Downloading and extracting archived files

Datasets are important part of Machine Learning and quite often the datasets are provided in a zip file. In this article we’ll cover how to download an archived dataset from any URL and extract it using a python script.

# IMPORTING MODULES
import os
import zipfile
import tarfile
import gzip
import shutil
import requests
# ARCHIVE EXTENSIONS
ZIP_EXTENSION = ".zip"
TAR_EXTENSION = ".tar"
TAR_GZ_EXTENSION = ".tar.gz"
TGZ_EXTENSION = ".tgz"
GZ_EXTENSION = ".gz"
EMPTY_URL_ERROR = "ERROR: URL should not be empty."
FILENAME_ERROR = "ERROR: Filename should not be empty."
UNKNOWN_FORMAT = "ERROR: Unknown file format. Can't extract."
def download_dataset(url, target_path="data/", keep_download=True, overwrite_download=False):
	"""Downloads dataset from a url.
	url: string, a dataset path
	target_path: string, path where data will be downloaded
	keep_download: boolean, keeps the original file after extraction
	overwrite_download: boolean, stops download if dataset already exists
	"""
	if url == "" or url is None:
		raise Exception(EMPTY_URL_ERROR)

	filename = get_filename(url)
	file_location = get_file_location(target_path, filename)
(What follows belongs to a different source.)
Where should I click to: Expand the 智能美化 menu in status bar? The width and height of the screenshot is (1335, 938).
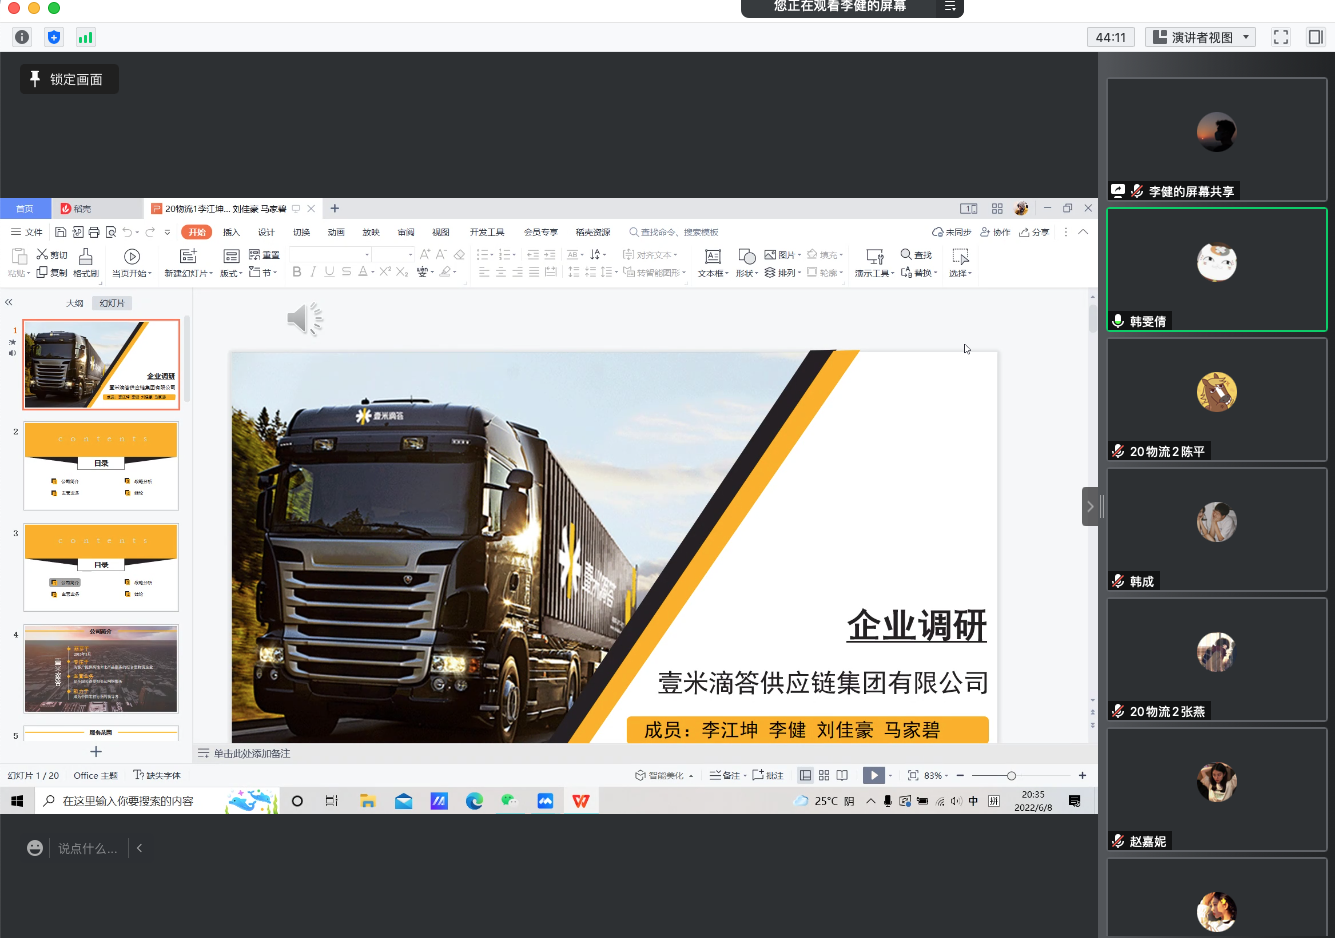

	os.makedirs(data_dir, exist_ok=True)

	if os.path.exists(file_location) and not overwrite_download:
		print(f"File already exists at {file_location}. Use: 'overwrite_download=True' to \
overwrite download")
		extract_file(target_path, filename)
		return

	print(f"Downloading file from {url} to {file_location}.")
	# Download
	with open(file_location, 'wb') as f:
		with requests.get(url, allow_redirects=True, stream=True) as resp:
			for chunk in resp.iter_content(chunk_size = 512):  #chunk_size in bytes
				if chunk:
					f.write(chunk)

	print("Finished downloading.")
	print("Extracting the file now ...")
	extract_file(target_path, filename)

	if not keep_download:
		os.remove(file_location)

def extract_file(target_path, filename):
	"""Extract file based on file extension
	target_path: string, location where data will be extracted
	filename: string, name of the file along with extension
	"""
	if filename == "" or filename is None:
		raise Exception(FILENAME_ERROR)

	file_location = get_file_location(target_path, filename)
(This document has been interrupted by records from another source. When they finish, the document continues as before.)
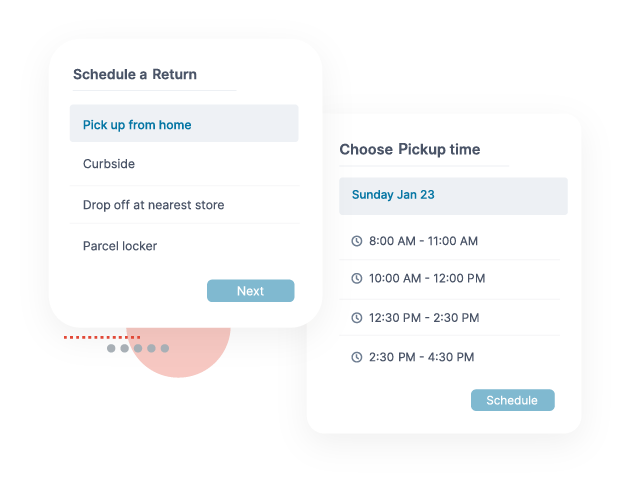Select the 10:00 AM - 12:00 PM slot
630x492 pixels.
point(449,278)
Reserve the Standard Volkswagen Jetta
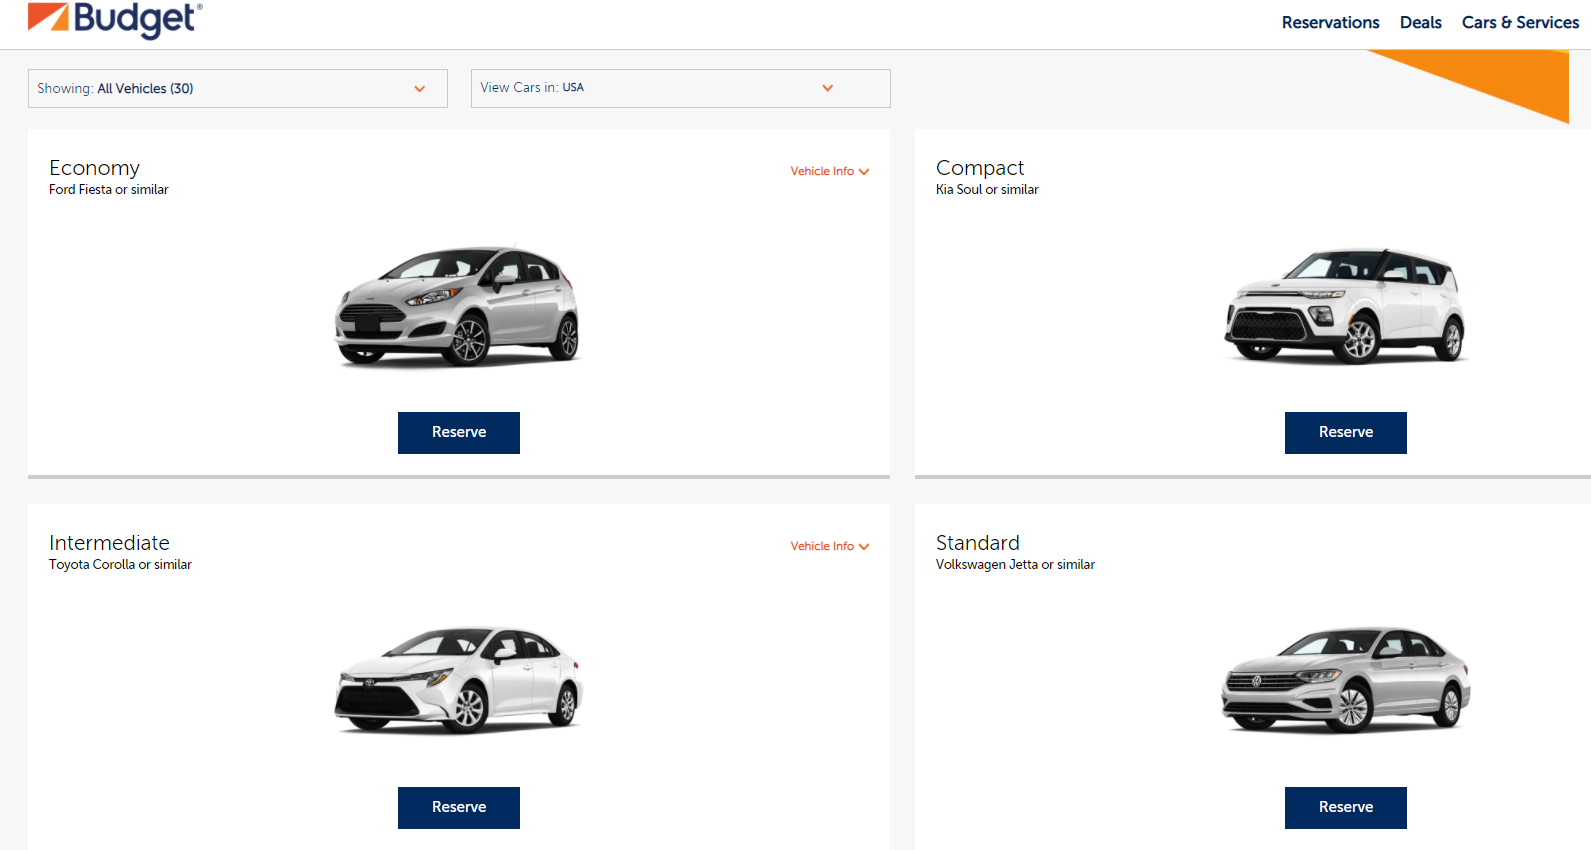Viewport: 1591px width, 850px height. tap(1345, 807)
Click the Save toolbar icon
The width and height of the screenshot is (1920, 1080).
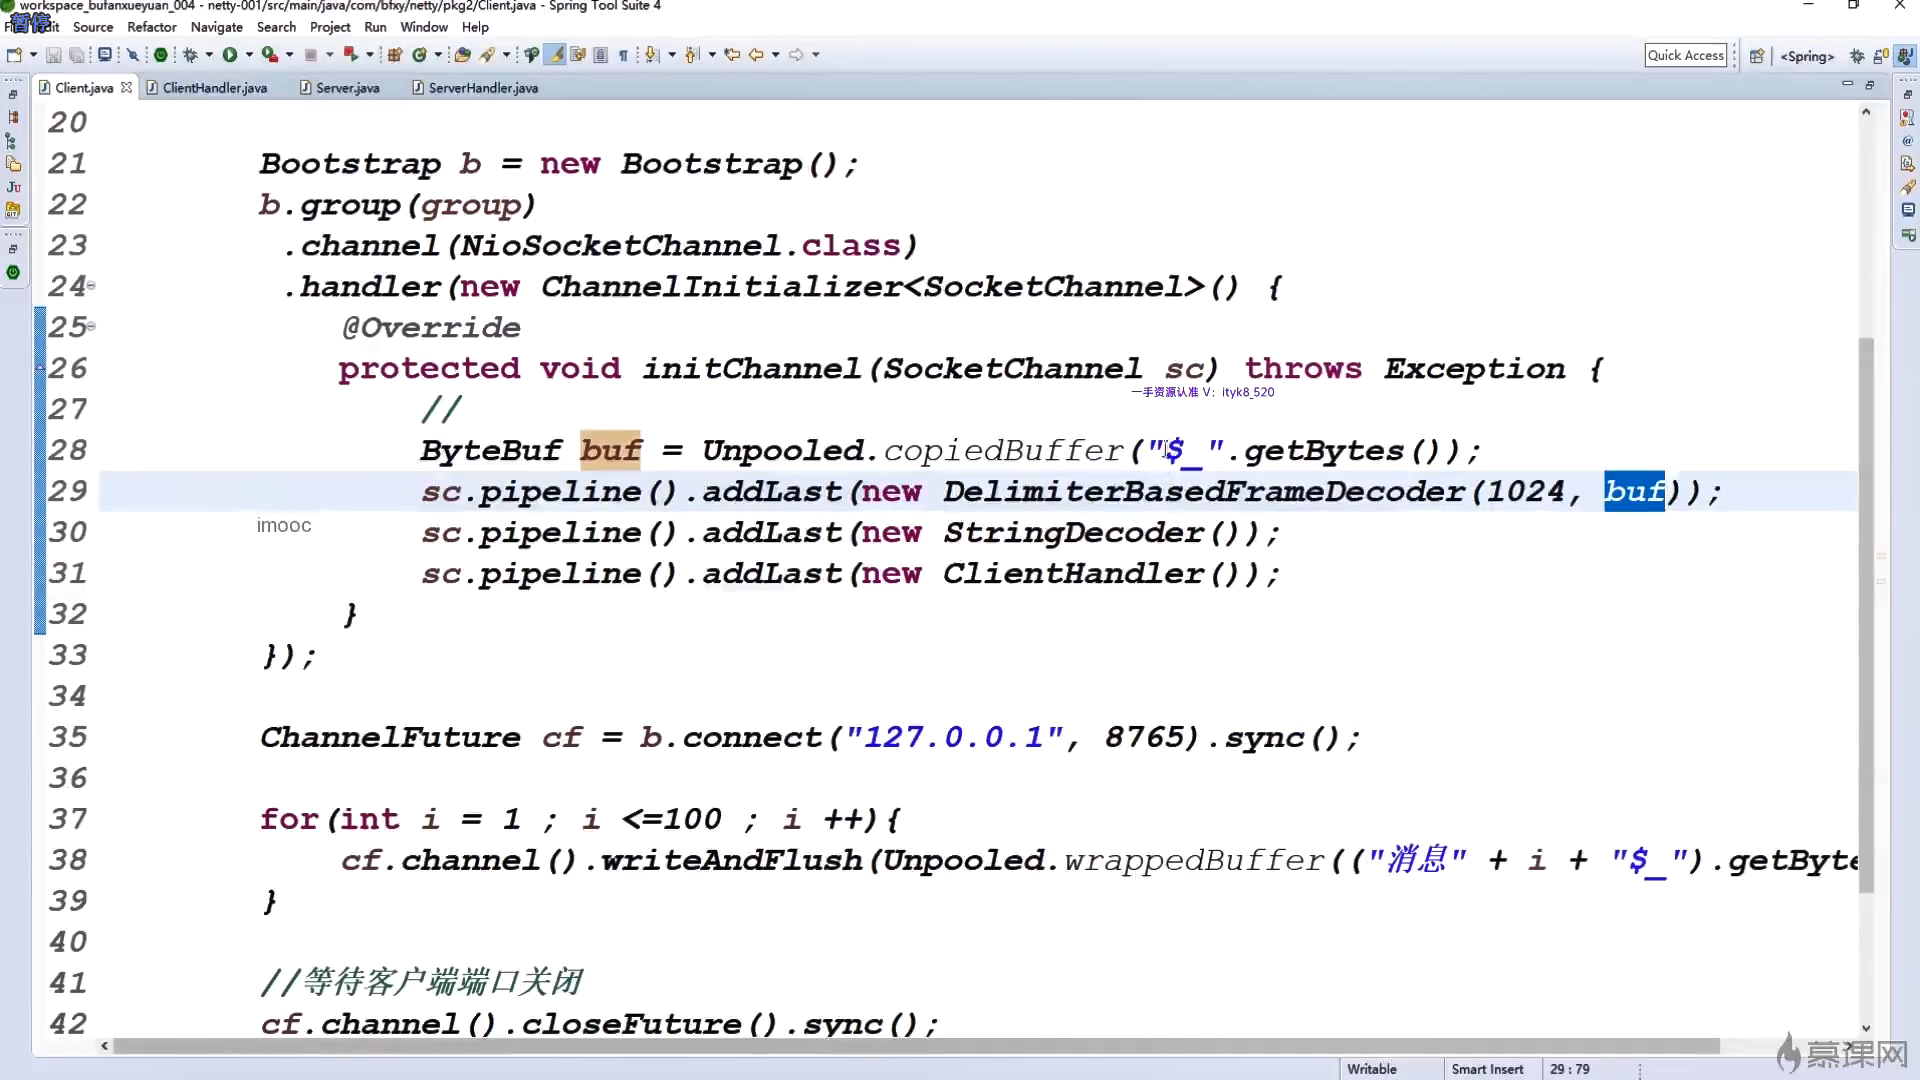click(x=54, y=55)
	if filename.endswith(ZIP_EXTENSION):
		print("Extracting zip file...")
		zipf = zipfile.ZipFile(file_location, 'r')
		zipf.extractall(target_path)
		zipf.close()
	elif filename.endswith(TAR_EXTENSION) or \
		 filename.endswith(TAR_GZ_EXTENSION) or \
		 filename.endswith(TGZ_EXTENSION):
		print("Extracting tar file")
		tarf = tarfile.open(file_location, 'r')
		tarf.extractall(target_path)
		tarf.close()
	elif filename.endswith(GZ_EXTENSION):
		print("Extracting gz file")
		out_file = file_location[:-3]
		with open(file_location, "rb") as f_in:
			with open(out_file, "wb") as f_out:
				shutil.copyfileobj(f_in, f_out)
	else:
		print(UNKNOWN_FORMAT)

def get_filename(url):
	"""Extract filename from file url"""
	filename = os.path.basename(url)
	return filename

def get_file_location(target_path, filename):
	""" Concatenate download directory and filename"""
	return target_path + filename

About requests module

Request module is useful when downloading large files. I prefere to use this module when the size of the file is more than 500MB. In the above code, the important thing to discuss is stream parameter of requests.get method.
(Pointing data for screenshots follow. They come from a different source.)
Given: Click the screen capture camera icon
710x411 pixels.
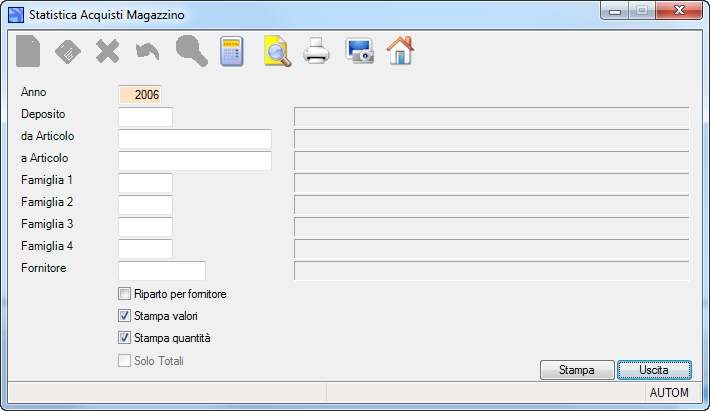Looking at the screenshot, I should [x=360, y=51].
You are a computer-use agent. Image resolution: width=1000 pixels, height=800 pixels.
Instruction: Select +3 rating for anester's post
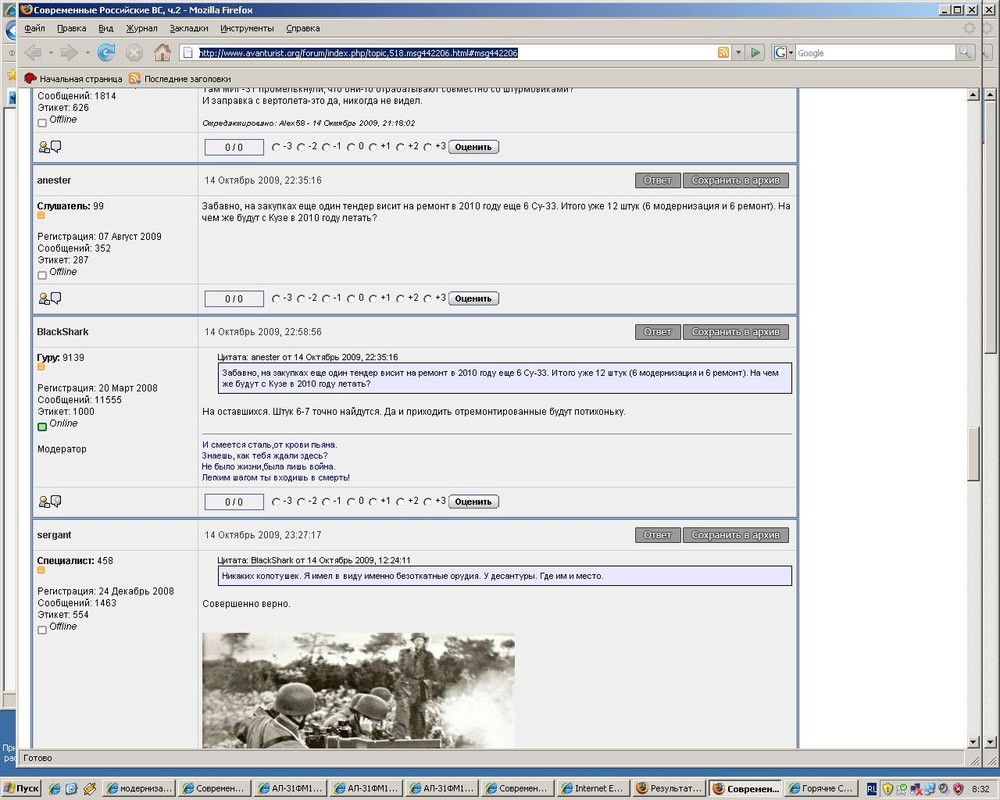click(x=427, y=299)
If stream is set to False then the entire file gets downloaded into memory and if the file size is too large, then it can be an issue with the memory consumption.
If stream is set to True, then the download does not start immediately. Instead, only the header is downloaded and the connection remains open. This way we can either go with the download or we can cancel it (depending on header info). The file gets downloaded only when we use the content property or iterate over the content with iter_content.
The content property puts the entire content into the memory which we should try to avoid for bigger files whereas the iter_content loads the file in chunks into the memory.